Story Notes -- "Apple" / What I'm Reading


Some stories are a lot more work than others. My latest one, "Apple," is one of those. It was originally written several years ago for a Star Trek-themed issue of an online lit mag. It didn't make the cut, but I tinkered with it off and on for the next few years while I was working on other projects, and it's found a place to live at Boudin, the online home of the McNeese Review, which gave it the swanky retro-tv artwork you see here.
Image courtesy of McNeese Review

It's hard to believe that I hadn't found a way to weave Star Trek into one of my stories until I started writing this one. I began watching the original series in syndication, when it aired in the afternoons just as I was getting home from school, and as I grew older the franchise grew with me. It's fair to say that it remains one of my earliest and most enduring influences. "Apple" is in some ways a love letter to Star Trek. But there's something in me that makes me want to burn down even that which I hold most sacred in my stories, so it's a dark and twisted little love letter.
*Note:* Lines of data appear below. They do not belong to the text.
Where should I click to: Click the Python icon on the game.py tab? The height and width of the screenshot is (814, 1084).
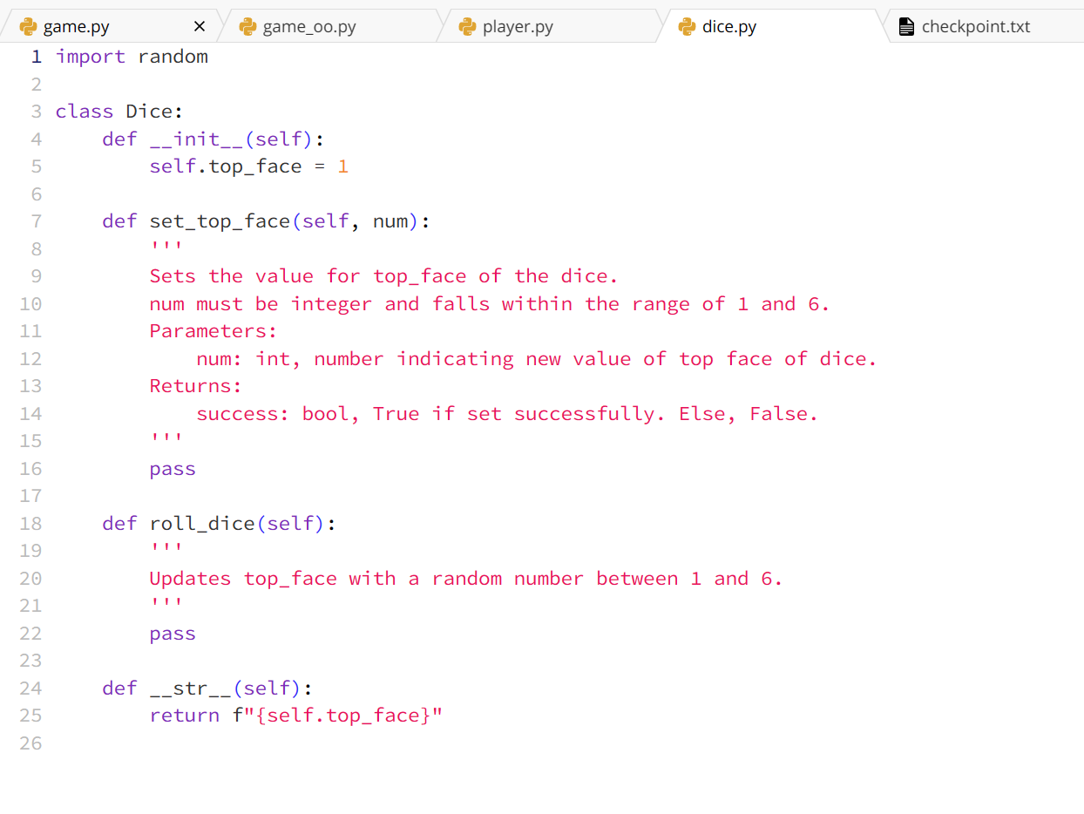click(x=27, y=26)
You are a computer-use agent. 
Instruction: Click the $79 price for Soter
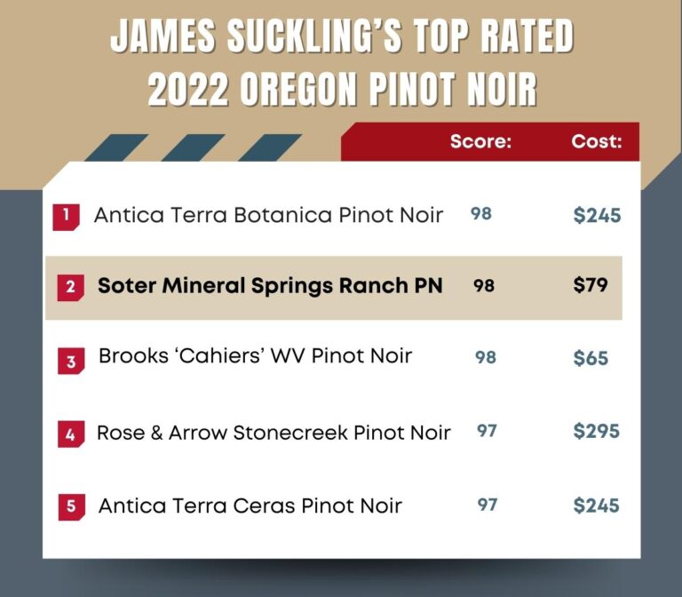(x=591, y=285)
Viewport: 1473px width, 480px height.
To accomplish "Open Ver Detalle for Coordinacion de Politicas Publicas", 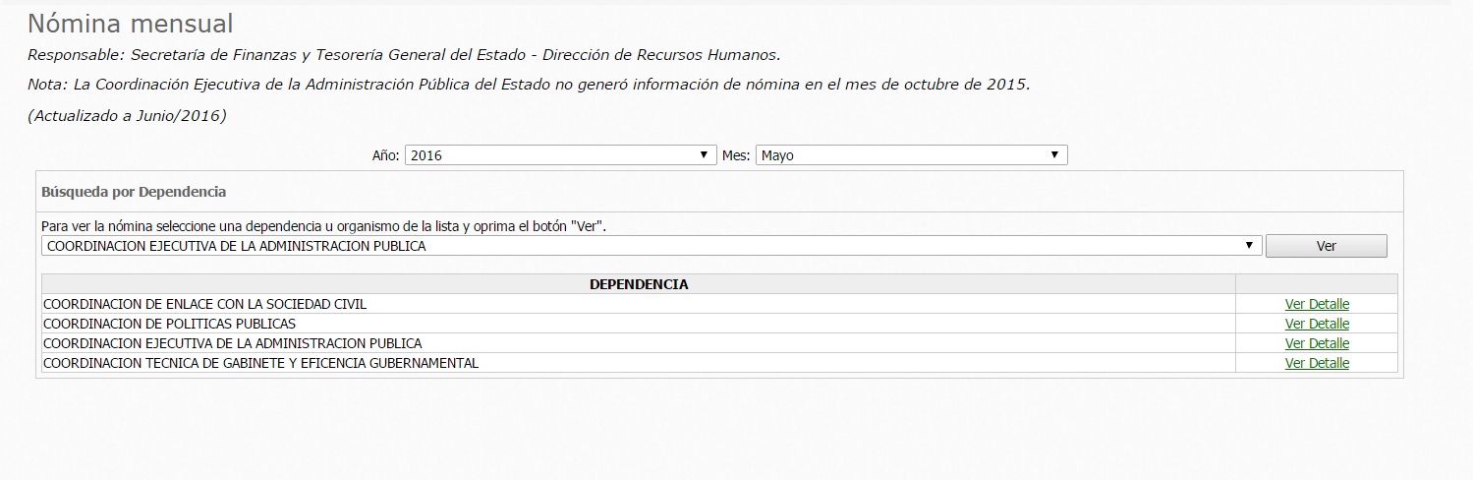I will (x=1317, y=324).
It's narrated by Will Hill, a kid who recounts how his Trek-obsessed father unravels after his mother leaves with another man. I'll refrain from saying much more than that for fear of spoiling the story, but suffice it to say that things go downhill pretty quickly.

When I started this story, I didn't know exactly where it was going. I just wanted to write a story that featured Star Trek in all its incarnations as a sort of backdrop. During the drafting process, I ran across an article about violent Buddhist extremists in Sri Lanka, and I became fascinated by how such a seemingly inherently peaceful belief system could breed sectarian violence. That idea found its way into the story that would eventually become "Apple," piggy-backing on its exploration of an emotionally-stunted man trying to navigate the minefields of heartache and grief. It took a long time to come together, so I'm glad to have it out in the world at Boudin and forthcoming in I Have Always Been Here Before.
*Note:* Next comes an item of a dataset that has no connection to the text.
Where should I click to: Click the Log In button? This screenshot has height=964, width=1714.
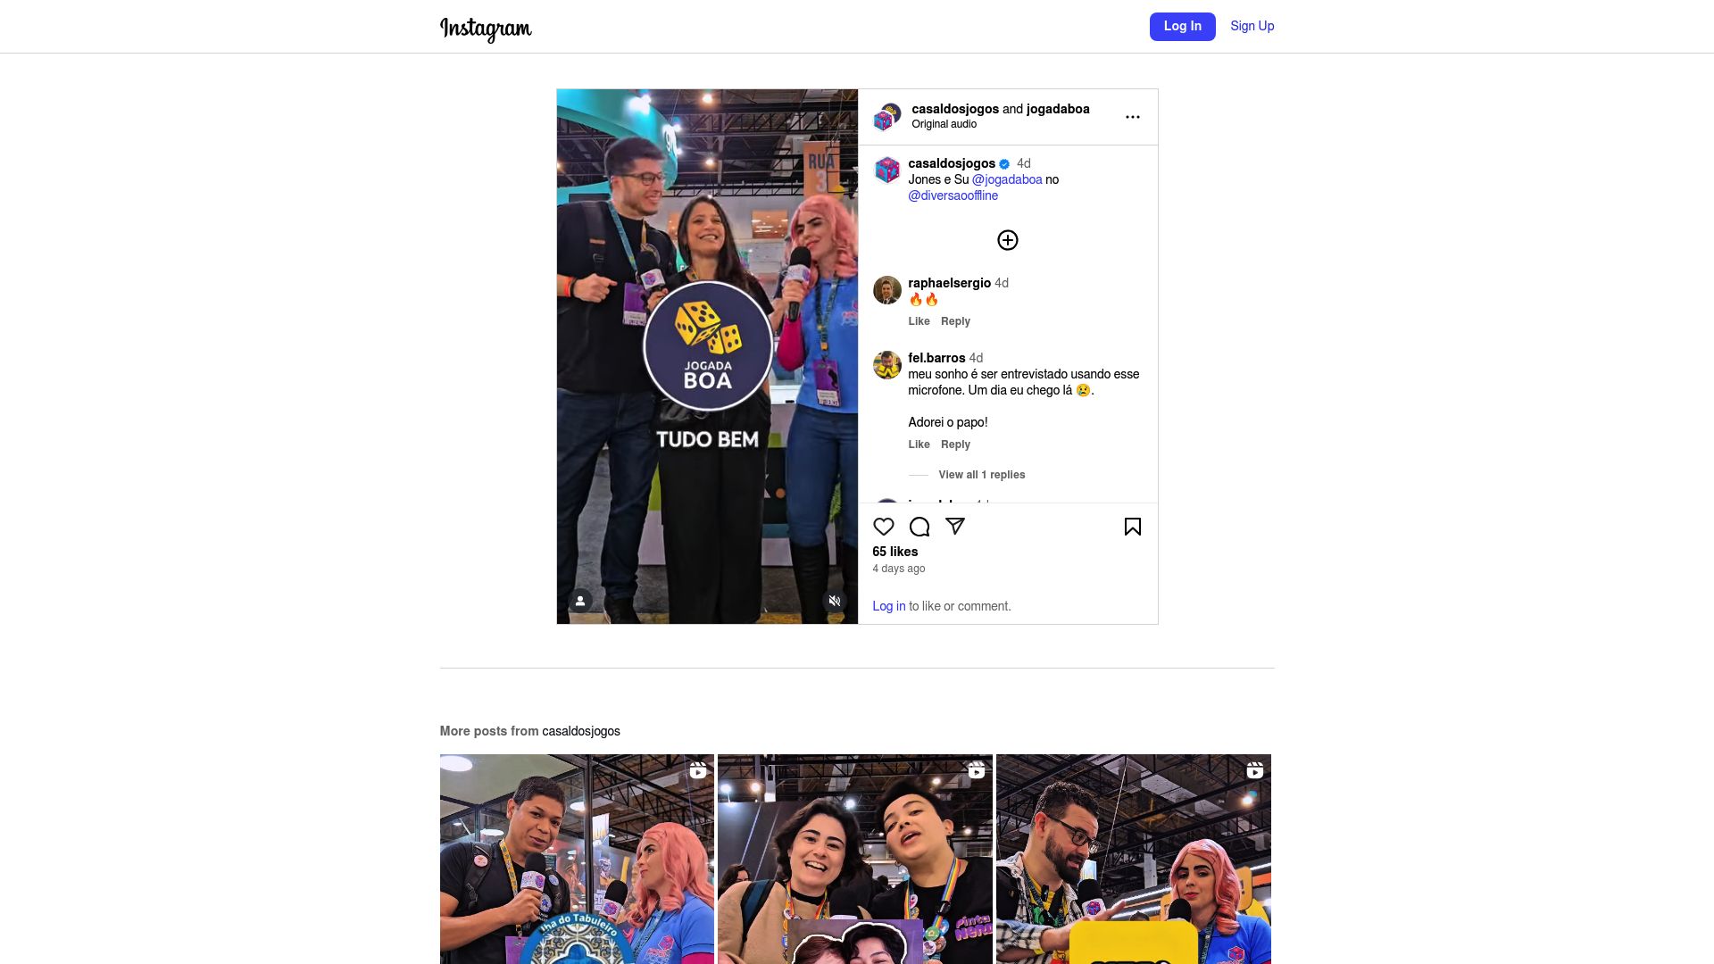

While I'm here, a quick note on what I've been reading lately ...

Lisa Ko's The Leavers came into my hands quite by accident. I was looking for something to read in the tiny fiction stack (literally, it's like a dozen books) at the library at the satellite campus of the local community college where I teach. I'd heard of it (it was a National Book Award finalist) but didn't know much about it. I had some of the same reservations that Gish Jen expresses in her review, but overall I thought it was great. I don't think I'd ever read any fiction set inside modern-day China, as The Leavers is, at least in part, so that was fascinating, and the immigration stuff is of course very prescient. There are a lot of ways that I judge books. One of them is by how much I learn from them or how much more sensitive to some aspect of the world I feel after reading them. By that criteria, The Leavers was excellent.

I also recently read Sheldon Lee Compton's novel Dysphoria. It's billed as an Appalachian gothic, and it delivers on that promise, especially as it ramps up to its breathless final act. It's the first book from Cowboy Jamboree Press, which will be publishing I Have Always Been Here Before next year, and I'm honored that my collection found a home alongside it.